SOURCE EXTRACT:
+--

Matthew Johnson:When I started dealing with parks in the 90s, a lot of the parks certainly around Eugene and I know a lot of the state were owned and operated by, if I can say this, old white men who had basically built these parks in the 60s and 70s themselves. They bought a piece of land just outside of the city limits of Springfield and they put in all the utilities and did all that. They lived in the park, they did all the maintenance in the park, they took care of the trees. Nobody had to sue them. There wasn't any law that said they had to maintain a hazardous tree. They did it. They took care of the carports, everything. If you were an elder person, the owner would come and and the owners lived in the parks. They knew everybody that lived there. Everybody knew the owner. If you had a problem you could call the owner up. The owner would come down and take care of the problem. And that was sort of the situation in the 90s.
Matthew Johnson:In the 90s, and what happened Is that these old white guys Got even older and decided they wanted to retire and sell. And there was suddenly these Investment companies Most of them not from Oregon, coming in, in fact, most of them from California Coming in and offering these guys Just you know, incredible amounts of money to buy these parks. And these investors saw the parks as just a gold mine that they could just keep taking money out of. They didn't have to put any money into it. And so what has happened over the years since the turn of the century, is that more and more of these parks have been bought up by large corporations or investment groups or whatever, and the owner doesn't live in the park anymore. Owners don't care about the park. They don't care about the people that live there. It's just an income stream. That's all it is to them.

+--

REQUIREMENTS:
#1 From the park ownership passage, return the text between "Matthew Johnson:In the" and "is to them.", inclusive.
#2 Write the next part of the park ownership passage, picking up after its last sentence.
The lines that come next aren't needed for anything here.

MATERIAL:
+--

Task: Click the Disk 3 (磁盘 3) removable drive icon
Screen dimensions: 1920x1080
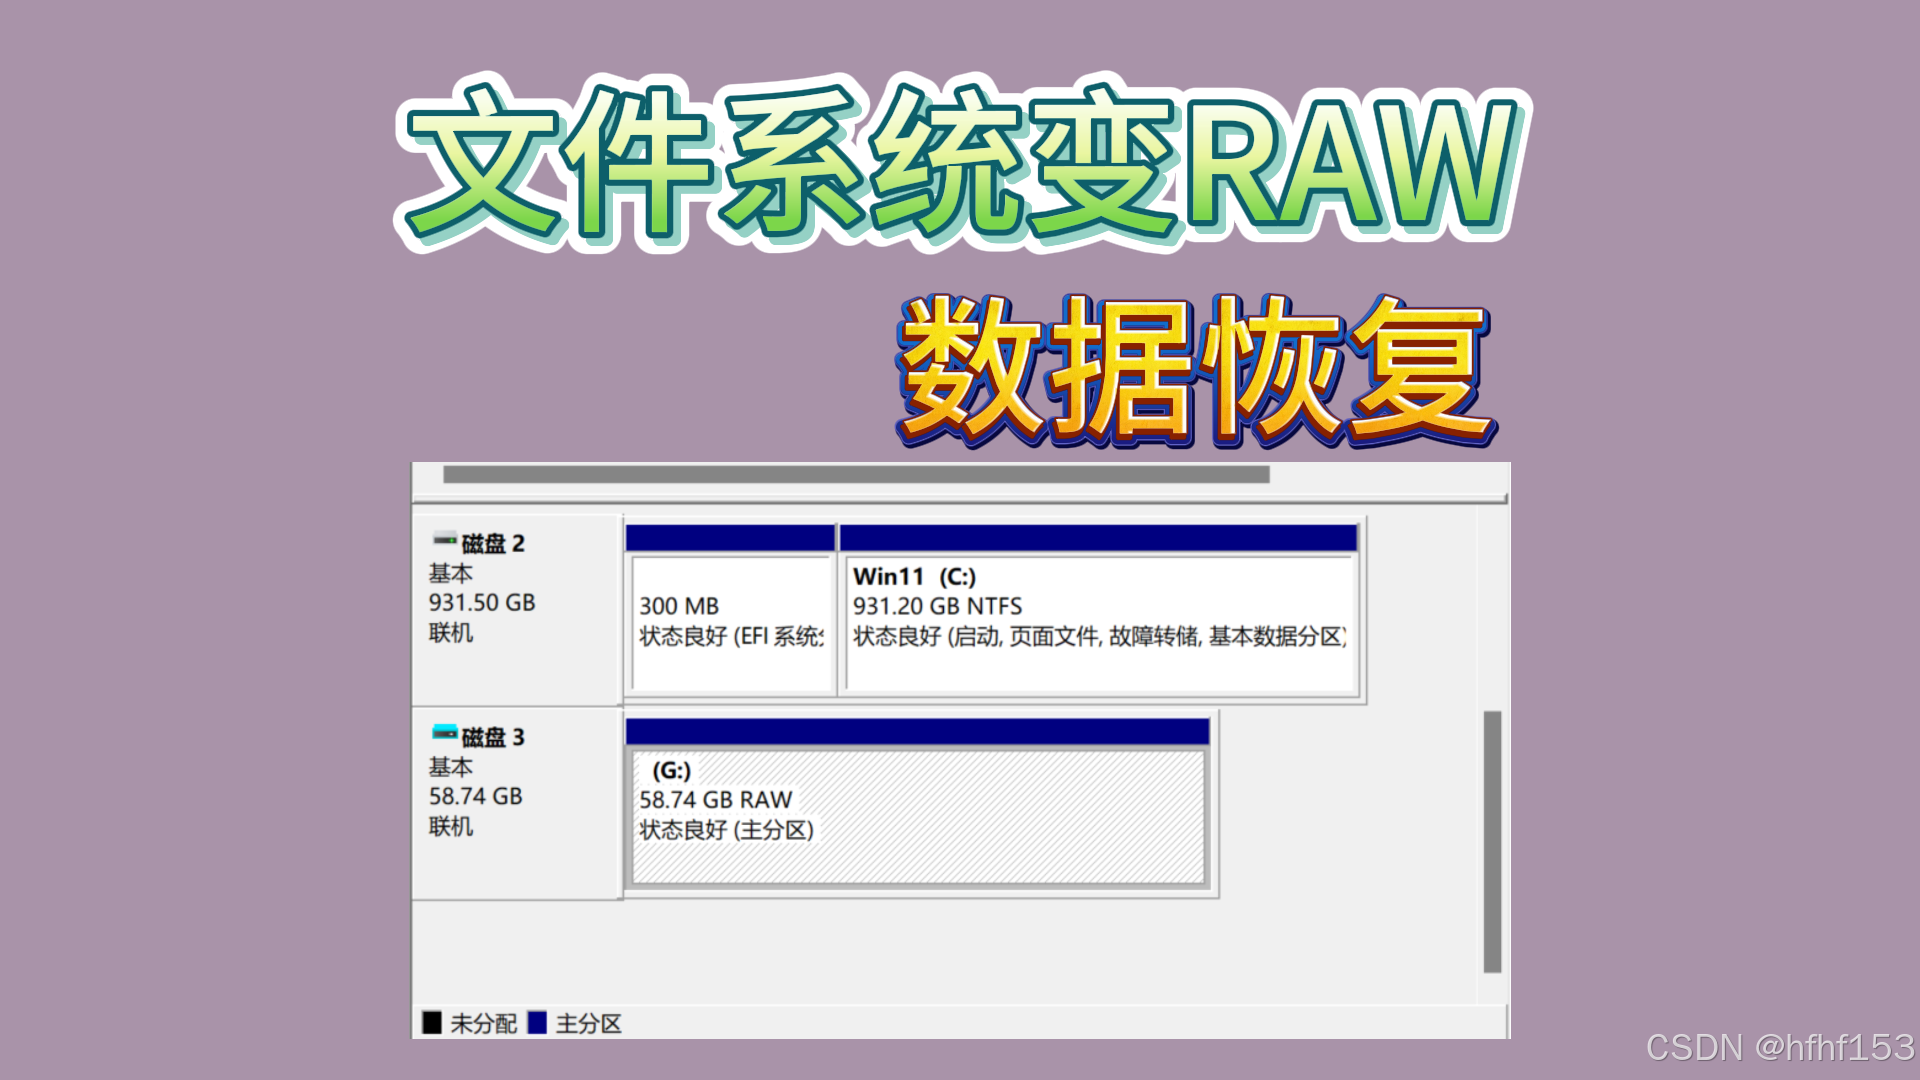Action: click(444, 733)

+--

RESULTS OF THE EXERCISE:
#1
Matthew Johnson:In the 90s, and what happened Is that these old white guys Got even older and decided they wanted to retire and sell. And there was suddenly these Investment companies Most of them not from Oregon, coming in, in fact, most of them from California Coming in and offering these guys Just you know, incredible amounts of money to buy these parks. And these investors saw the parks as just a gold mine that they could just keep taking money out of. They didn't have to put any money into it. And so what has happened over the years since the turn of the century, is that more and more of these parks have been bought up by large corporations or investment groups or whatever, and the owner doesn't live in the park anymore. Owners don't care about the park. They don't care about the people that live there. It's just an income stream. That's all it is to them.

#2
Matthew Johnson:And another issue is that a lot of these parks again were built in the 60s and 70s and now they are 30, 40, 50 years old and you know the reason or care to invest their incredible windfall profits into fixing up these parks and repairing the infrastructure. And what they have found is that they can get away with it, that most of their tenants are not wealthy people. They are people on fixed income, poor people. You know this is a low cost alternative to home ownership and so this is not the wealthy part of our society. These are the poor people and these are people who can't afford attorneys, who can't drag these landlord corporations into court and say you know, you have an obligation to repair the infrastructure.
Matthew Johnson:You know the sidewalks are crumbling. You need to fix that. You know the recreation building that's, you know, got a leaky roof. You can't just tear it down. You can't just close it down. You can't just fill in the swimming pool with dirt because it's got a leak and needs to be fixed. You have to repair these things. You know there's no enforcement. You know we've got these great well, semi-great laws, landlord-tenant laws but the only way to enforce those laws is by private action, by hiring an attorney and going through the long, expensive process of suing them, and, in the end, if a judge who is more likely to be a landlord than a tenant decides that you lose, you can end up paying tens of thousands of dollars to the landlord's attorneys, and so it's very intimidating to try and take on these large corporations and force them to do what the law requires them to do. And it's getting worse and worse as fewer and fewer of the parks in this state are owned by people who give a hoot about the tenants or about maintaining the property.
Bill Bateman:It's kind of a bad situation if you're looking at the parks and you're looking at what we're seeing today. We had a problem on our park. The swimming pool turned lime green. It was awful. It had dead rats, it had maggots, mosquito, larvae in it and this is the third year in a row it's happened. Now we've had a rent increase every year but we haven't seen any new maintenance. So this is a familiar story, I think, all over the state. Is that a fair statement?
Matthew Johnson:That is exactly what I'm talking about, bill.
Matthew Johnson:Again, there are these laws that say that the landlords are supposed to maintain these facilities but there's no enforcement, there's no way to force them to do that, unless you go out and spend tens of thousands of dollars to hire an attorney and initiate a lawsuit.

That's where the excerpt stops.